This is a visualization of a prediction of the movement of smoke in three dimensions across the country over 48 hours, simulating how the weather will impact smoke movement and how smoke will affect visibility, temperature, and wind. The deeper the red, purple, and burgundy, the more concentrated the smoke. Smoke can travel high in the atmosphere all the way from the west coast to the east coast of the U.S., but the health concerns are typically closer to the fire source. The weather model that makes these predictions is the High-Resolution Rapid Refresh, and HRRR-Smoke is part of that model.HRRR-Smoke is part of the HRRR (High Resolution Rapid Refresh, a NOAA real-time 3-km resolution, hourly updated, weather model) and is the first numerical weather prediction model in the U.S. that predicts the movement of smoke in three dimensions across the country over 48 hours, simulating how the weather will impact smoke movement and how smoke will affect visibility, temperature, and wind. HRRR smoke uses satellite observations of fire location and intensity to make its forecasts.
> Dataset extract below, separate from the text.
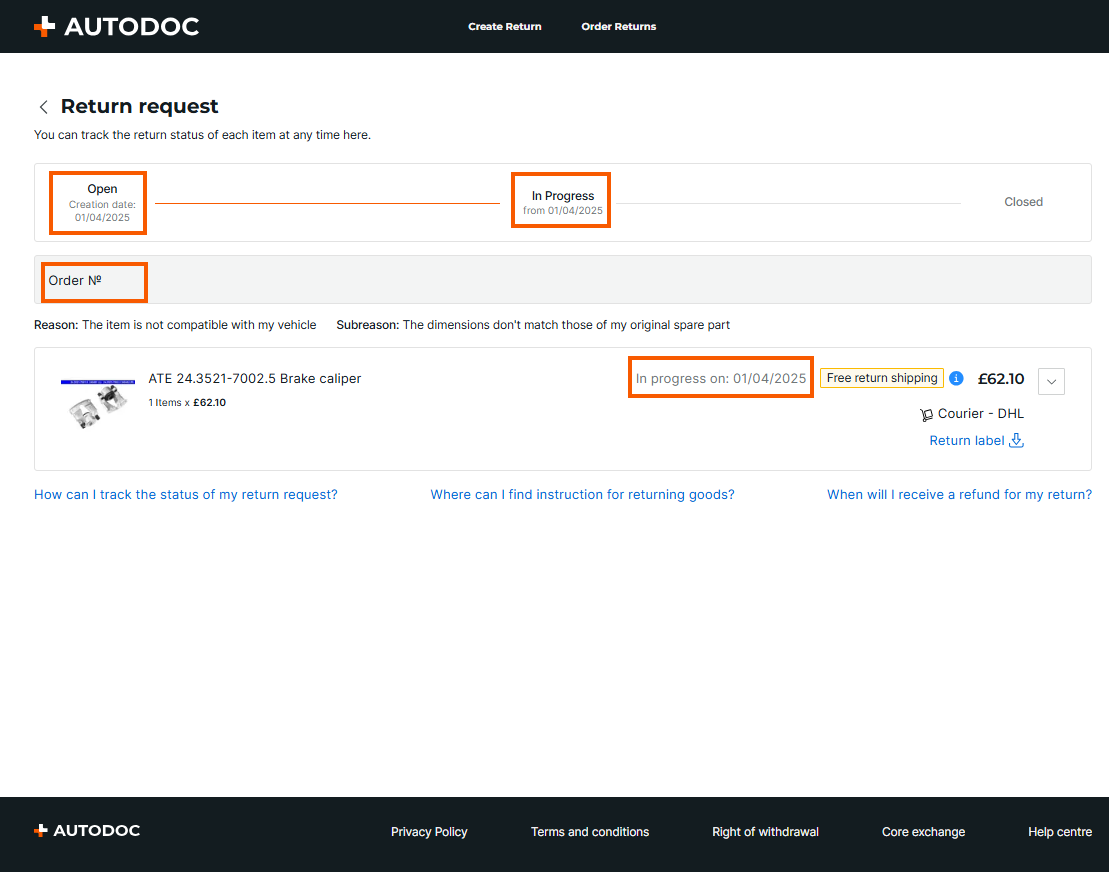This screenshot has height=872, width=1109.
Task: Click the download icon beside Return label
Action: [1016, 441]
Drought and wildfires have been increasing in the Western U.S. in the late summer, and where there is fire, there is smoke. HRRR-Smoke provides information about the concentration of the smoke in the air and where it comes from in addition to alerting local health and emergency officials to pollutants like ozone and other air quality concerns that come along with thick, concentrated smoky air. Smoke can have adverse effects on residents. Depending on the severity of the smoke, officials may encourage the public or just people with asthma, for example, to stay inside. HRRR Smoke is also used by the aviation industry to identify areas of low visibility due to smoke. Adding HRRR-Smoke chemistry to the weather model also creates more certainty about how the smoke will affect weather. Temperatures are often a few degrees cooler when smoke is in the air.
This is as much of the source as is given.